Cryptocurrency News
The South Korean cryptocurrency exchange affiliated with Kakao Talk has recently become the center of regulatory controversy. Upbit is the only major exchange in Korea that has not joined the other exchanges in support of self-regulation. Their agreement with Bittrex raises the question of how the regulation applies to them. Meanwhile, the exchange is having its own internal problems as customer complaints mount.Upbit is the cryptocurrency exchange integrated into South Korea’s most popular chat app, Kakao Talk, which is installed on over 95% of all smartphones in the country. Over 120 cryptocurrencies are listed on the platform, thanks to a partnership with the US-based exchange Bittrex. By offering the largest selection of cryptocurrencies in Korea and leveraging the Kakao Talk’s user base, Upbit has become the fastest-growing crypto exchange in the country since its launch in October.
The exchange’s website displays its 24-hour bitcoin trading volume as 44,040 BTC at the time of writing, which would put it ahead of the country’s largest exchange, Bithumb, which recorded approximately 20,250 BTC in the same time period.However, there are concerns that Upbit, which is the number one player in Korea, is not participating in the Blockchain Association’s self-regulation,” Inews24 reported, adding that this could undermine the industry’s efforts.
The Korean Blockchain Industry Association announced on Friday the self-regulatory measures, created at the recommendation of the government. 14 exchanges have jointly declared that they will implement the changes, including the country’s other major exchanges – Bithumb, Coinone, and Korbit. Citing “Upbit is not a member of the Blockchain Association and has no obligation to comply,”.
According to the association, Upbit was informed about the self-regulation but the exchange has not confirmed whether it would join the group. “We are currently reviewing the self-regulation and there is no decision about joining the association,” Newspim quoted an Upbit official disclosing.
If Upbit does not join the association and is not subject to self-regulation, there will be a problem with equality among domestic exchanges, the publication detailed. In addition, other exchanges may follow suit and withdraw from the association, rendering the self-regulation useless.

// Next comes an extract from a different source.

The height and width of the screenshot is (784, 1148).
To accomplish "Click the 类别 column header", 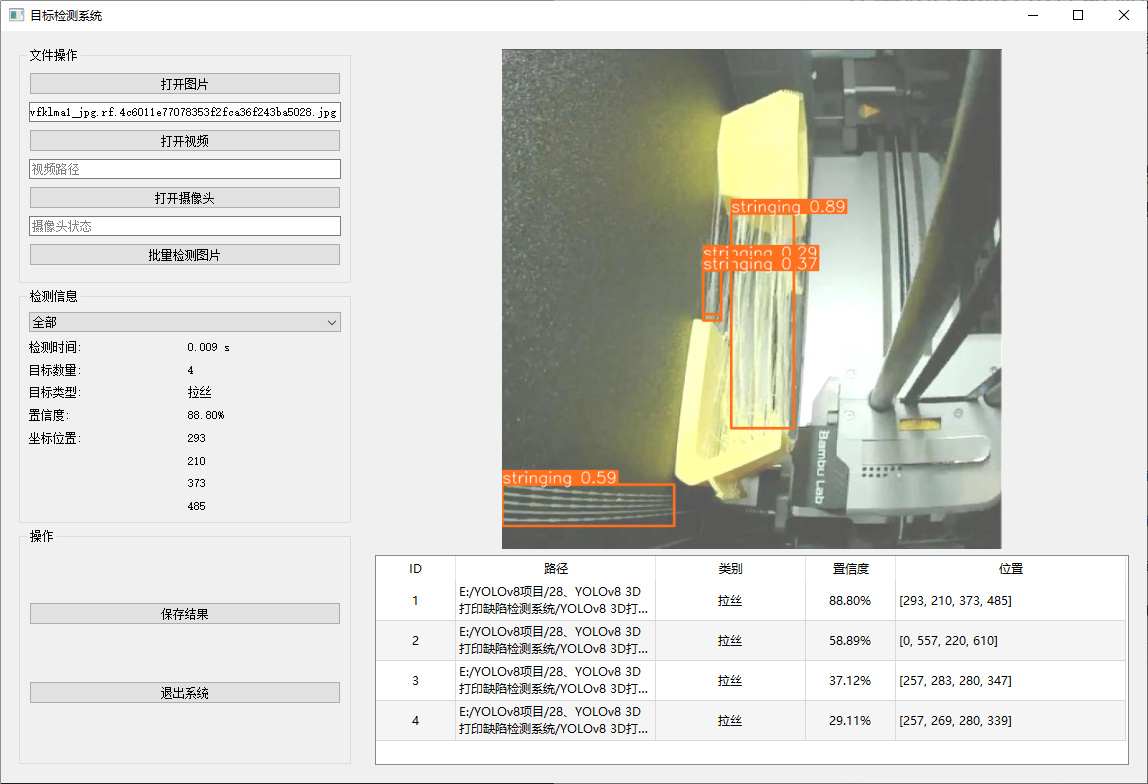I will (730, 568).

“As the government is watching the virtual currency trading market, the industry is trying to eliminate its negative image through self-regulation,” an exchange’s official commented. He voiced the concern that the lack of cooperation by Upbit could give negative signals to the government.
In the meantime, Upbit has already begun complying with the government’s ban on minors. The exchange posted a notice on its website on Monday informing its existing underaged customers to trade and withdraw money by December 31.